En este mercado circula mucha ambigüedad deliberada. Conviene decir las cosas como son, porque la diferencia entre un reactivo de investigación y un medicamento no es de matiz.
Uso exclusivo en investigación, o RUO por sus siglas en inglés, es una clasificación: el material está destinado únicamente a trabajo de laboratorio. No está destinado a consumo humano ni animal, no es medicamento, no es suplemento alimenticio, no es alimento y no es cosmético.
De eso se desprende lo demás. Estos materiales no cuentan con registro sanitario ante COFEPRIS, y no pueden tenerlo, porque el registro sanitario es precisamente el trámite que autoriza un producto para uso humano. Un reactivo de investigación no entra en esa vía.
Aquí está la parte práctica. Si un vendedor de material RUO te habla de resultados, de beneficios, de cómo administrarlo o de para qué padecimiento sirve, está saliéndose del marco en el que dice operar. Y si al mismo tiempo pone en su sitio la leyenda de uso en investigación, está sosteniendo dos cosas incompatibles.
Esa contradicción es una de las señales más útiles al evaluar a un proveedor. No porque la leyenda sea una fórmula mágica, sino porque quien la respeta de verdad se comporta distinto: no da protocolos, no compara contra medicamentos aprobados como si fueran equivalentes y no promete efectos.
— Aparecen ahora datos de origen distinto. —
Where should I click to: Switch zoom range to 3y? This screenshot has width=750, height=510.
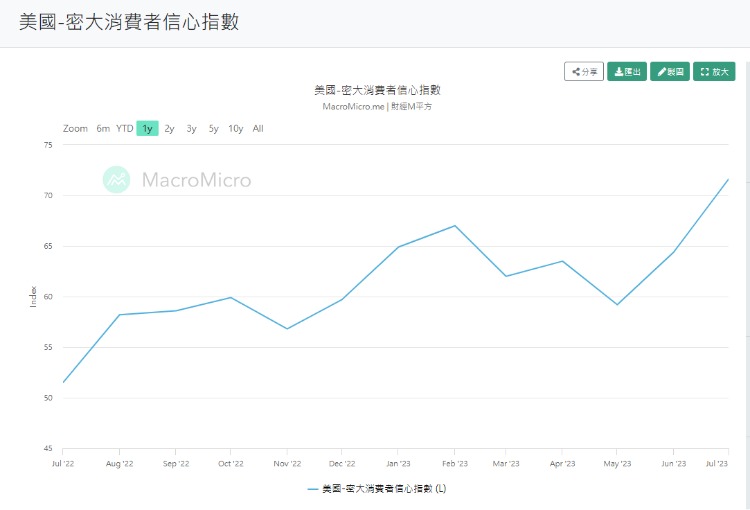[191, 128]
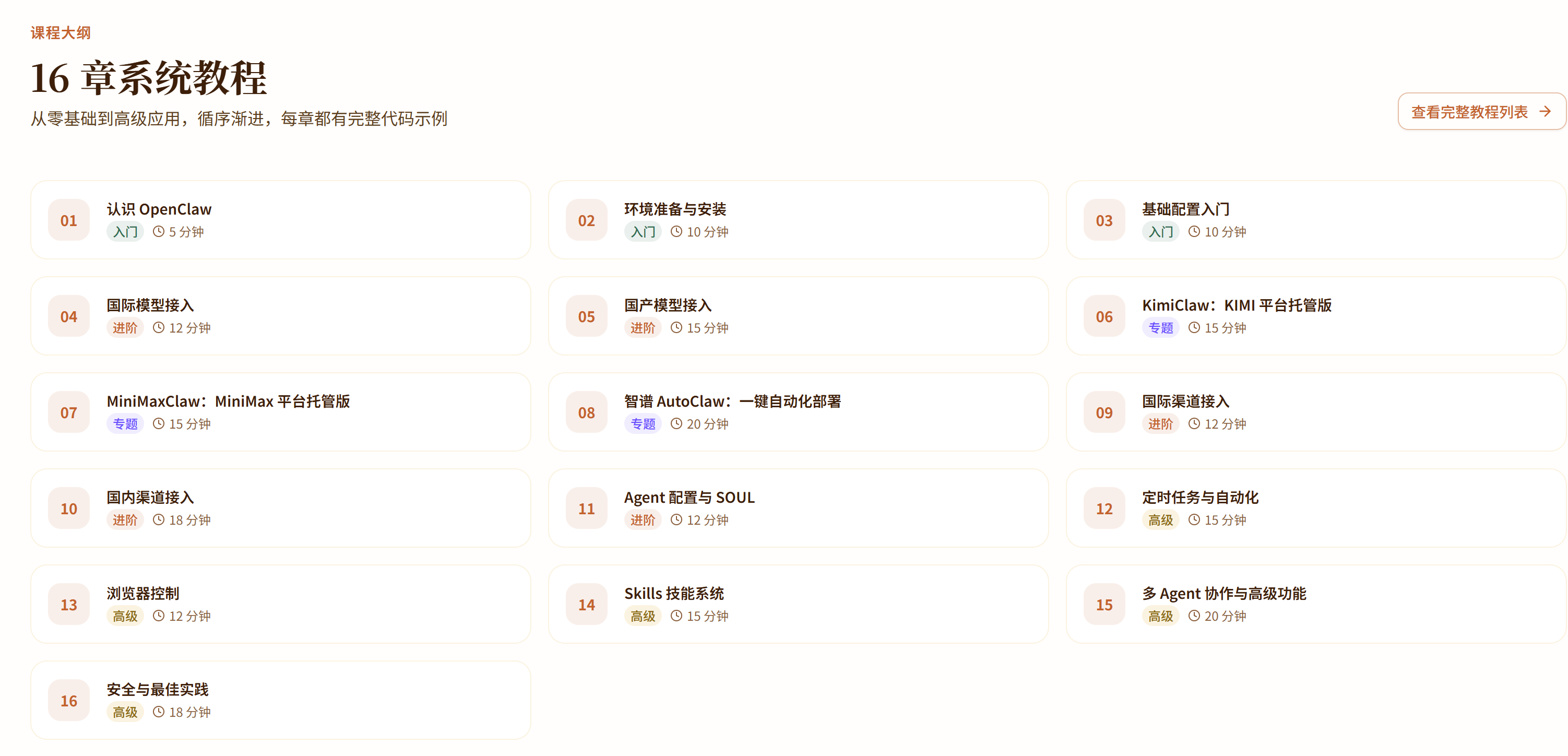
Task: Open MiniMaxClaw: MiniMax 平台托管版 chapter
Action: (228, 401)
Un compuesto de investigación puede compartir principio activo con un medicamento aprobado, y aun así no es ese medicamento. El medicamento tiene un fabricante, un registro, un proceso auditado y una cadena de responsabilidad; el reactivo, no.
Por eso aquí no se usan nombres comerciales de medicamentos para nombrar un reactivo, ni se sugiere equivalencia. La cercanía química no es equivalencia regulatoria.